Я протягиваю бумагу мистеру Паркеру и смотрю, как он изучает мой аккуратный четкий почерк. Через мгновение он одобрительно кивает.
– Еще раз спасибо, что пришли, мистрис Баллард.
– Не за что. Но раз уж я здесь, я бы хотела осмотреть Ребекку. Убедиться, что все хорошо как с ней, так и с ребенком.
Ребенок.
Вот тут-то Ребекка вздрагивает, сжимает губы. Она отворачивается от мужа, с трудом встает из кресла и направляется в спальню; проходя мимо него, она не произносит ни слова.
* * *
Ребекка лежит на кровати в хлопковой рубашке, а я ощупываю ее раздутый живот, нажимая то тут, то там.
– Мне очень жаль насчет письма, – говорю я ей.
– Мне тоже.
– Но суд…
– Ничего не даст. – Ребекка смотрит на меня, и взгляд ее карих глаз полон уверенности. – Ты же видела, что было на последнем слушании. Даже если его признают виновным, то за попытку преступления, а не за его совершение. Нам больше нечего делать в Крюке. Это Айзек борется за то, чтобы остаться. Я бы лучше начала все заново. Где-нибудь на новом месте. Где никто не знает, что со мной случилось.
Я открываю рот, собираясь с ней поспорить, но она не дает мне ничего сказать.
– Ты же знаешь, что я права. Просто ты слишком ко мне привязана, чтобы это признать.
Ох, как же жжет глаза от слез. Хуже огня.
– Ты права, – шепчу я. – И меня так злит, что ты права.
Один из самых важных моих навыков как повитухи – умение сидеть молча. Мне множество раз приходилось молча держать кого-нибудь за руку в момент взрыва горя. Единственный способ побороть подобное отчаяние – это создать бастион непоколебимого спокойствия. Просто сидеть рядом. Просто молиться и предлагать утешение. Просто смотреть, как солнце медленно движется по небу, а тени чертят линии на стене. Не говорить ничего там, где нет слов, которыми можно утешить. И вот в такой тяжелой тишине я чувствую, как шевелится ребенок в лоне Ребекки. Слышу уверенное и ровное постукивание. Я не шевелюсь, так и сижу, накрыв ее живот раздвинутыми пальцами и сосредоточившись на ритмичном стуке, исходящем из ее тела, на этом ерзающем, подвижном свидетельстве живой жизни.

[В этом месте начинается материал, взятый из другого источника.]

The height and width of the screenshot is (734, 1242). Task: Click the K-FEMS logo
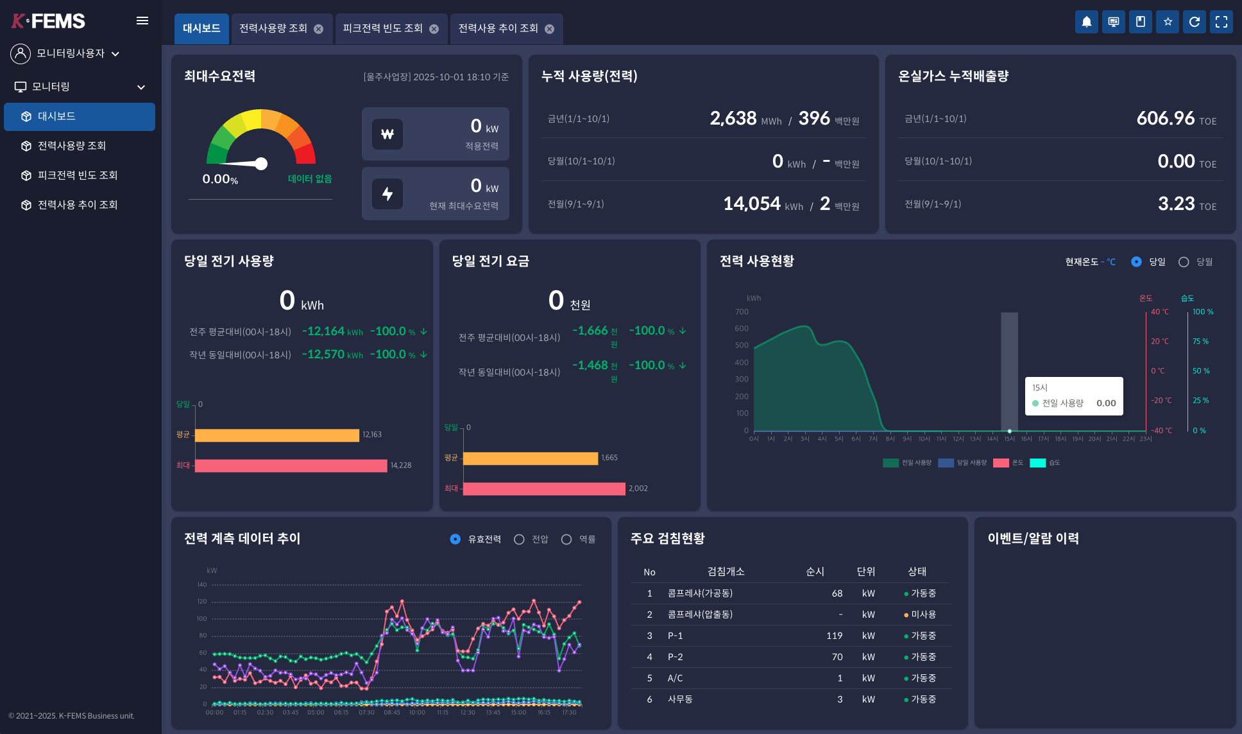[48, 21]
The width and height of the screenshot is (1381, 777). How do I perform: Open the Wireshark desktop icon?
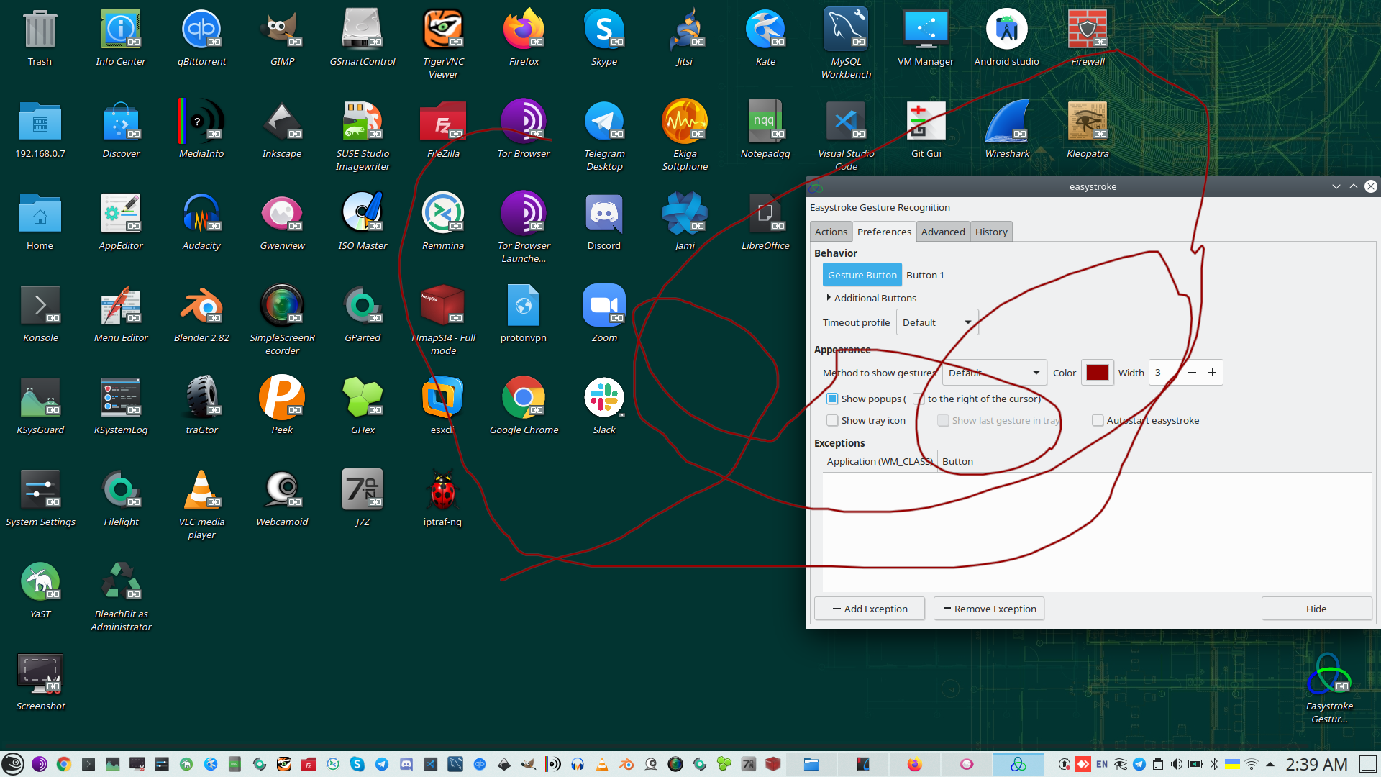click(x=1007, y=124)
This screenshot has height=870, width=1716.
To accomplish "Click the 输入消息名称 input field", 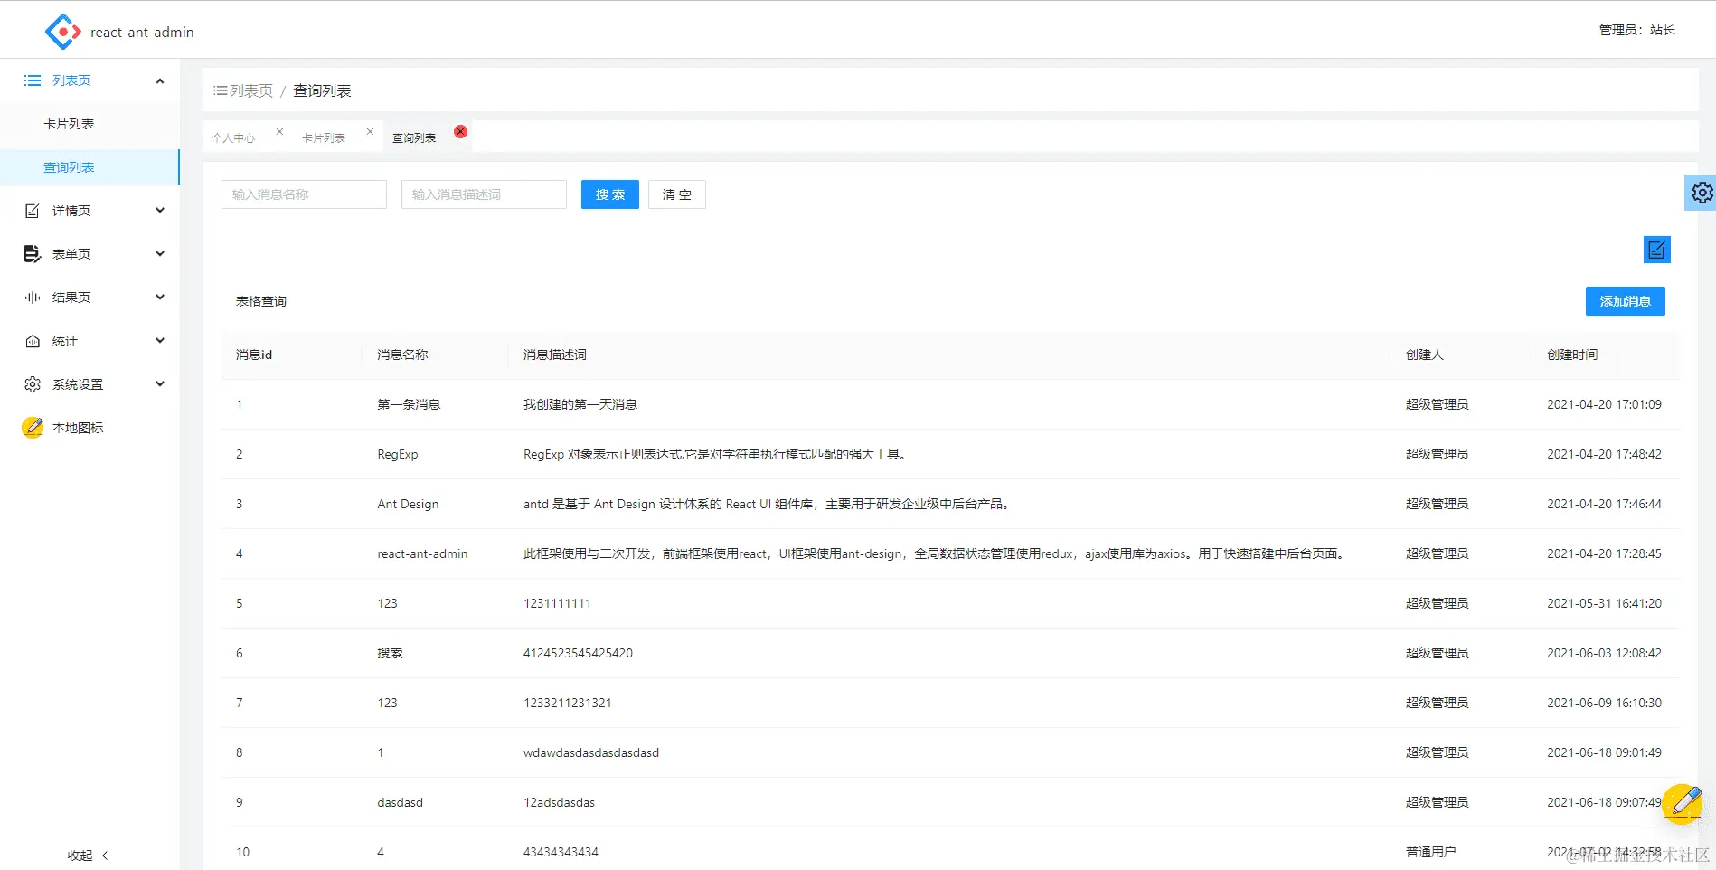I will pos(304,194).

Я жду целых шесть сердцебиений, а потом шепчу:
– И давно плод начал шевелиться?
– Недавно. Где-то месяц.
– Ты мне не говорила.
– Я надеялась, что перестанет. – Ребекка отворачивается. Смотрит в стену. – До сих пор надеюсь.
* * *
Через несколько минут я уже на улице возле дома пастора; я вдыхаю холодный воздух через нос, чтобы успокоиться и прогнать накативший гнев. Так нечестно. Вот что крутится у меня в голове, вот мысль, которая вертится, словно собака, ловящая свой хвост. Нечестно!

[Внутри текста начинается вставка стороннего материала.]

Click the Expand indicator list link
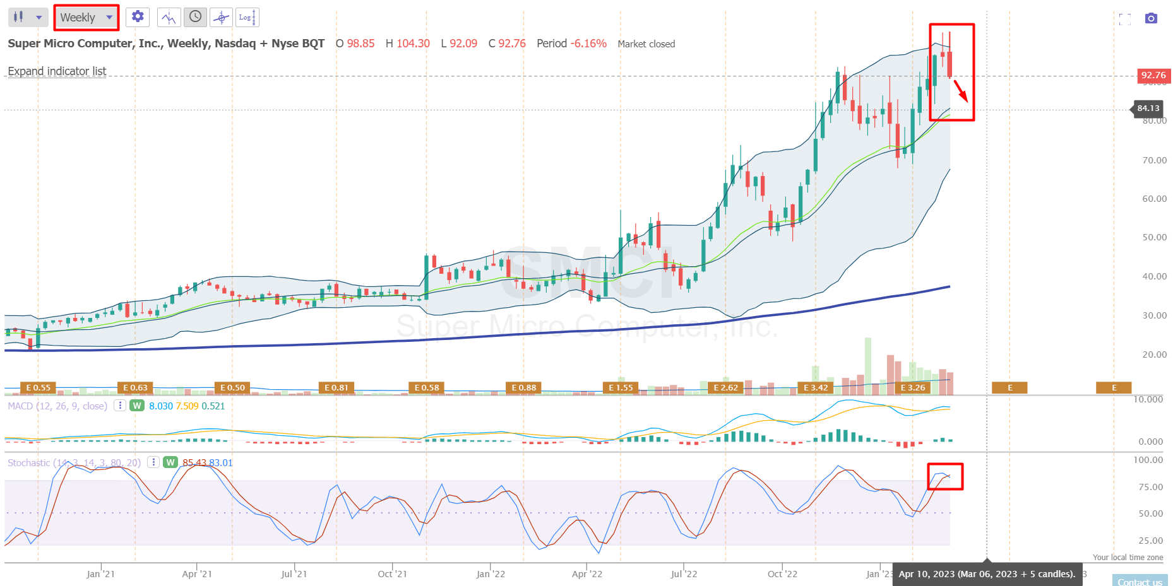This screenshot has width=1173, height=586. pos(57,71)
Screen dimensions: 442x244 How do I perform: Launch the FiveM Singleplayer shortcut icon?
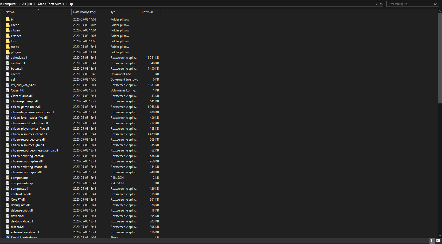coord(8,237)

Может, Господь и сказал: «Мне отмщение», но разве Он не поставил мужчин вершить суд? И где справедливость для женщины вроде Ребекки? Кто может вершить суд над судьей? Я еду верхом по Уотер-стрит, по узкой тропе, протоптанной среди сугробов, и мне приходит в голову мысль – так быстро, что не успеваю от нее отмахнуться: если Джозефа Норта нельзя повесить за изнасилование Ребекки Фостер, может, его можно повесить за убийство Джошуа Бёрджеса?
* * *
Суббота, 13 февраля. – Ясно и холодно. В Форт-Вестерн нарастает лед. Сегодня меня вызвали в дом Айзека Фостера дать показания о том, что я знаю относительно дела, которое идет в суд. Вернулась домой к вечеру. Пришла госпожа Денсмор скроить мне платье из зеленого шелка. Она говорит, что жена Джеймса Бриджа в первом часу утра сегодня родила мертвого сына и вечером его похоронят. Принимал роды доктор Пейдж.
Я не злюсь на то, что Кларисса Стоун не вызвала меня. Есть и другие повитухи, она могла послать за любой. Но Пегги? После того, что Пейдж сделал с ребенком Клариссы? Ее гордости нет оправдания. Она знала достаточно.
За всю свою жизнь я могу пересчитать мужчин, которых я по-настоящему ненавидела, на пальцах одной руки, и Бенджамин Пейдж почти на самом верху этого списка. На первом месте Билли Крейн. Сразу за ним идет Джозеф Норт. Но с тех пор, как Пейдж прибыл в Хэллоуэлл, от него сплошные беды. Господи, я б его голыми руками задушила, если бы могла.
Лесопилка Балларда
Понедельник, 15 февраля
– Зачем он здесь? – спрашивает Эфраим.
Я пришла на лесопилку с обедом для Эфраима. Он возится с водяным колесом с самого рассвета и выглядит так, будто одновременно вспотел и замерз. Колесо застряло в замерзшем ручье, и муж решил, что сейчас самый подходящий момент заняться давно назревшим ремонтом некоторых деревянных лопастей, которые успели подгнить или потрескаться.
– Барнабас? – говорю я, оглядываясь через плечо. – Я думаю, причины очевидны.
Я протягиваю Эфраиму тарелку, но он ставит ее на пенек.
– Он не ухаживать приехал, – говорит Эфраим. – Посмотри на него.
У Барнабаса усталый вид. Он долго ехал верхом навстречу ветру. Щеки у него раскраснелись, губы потрескались.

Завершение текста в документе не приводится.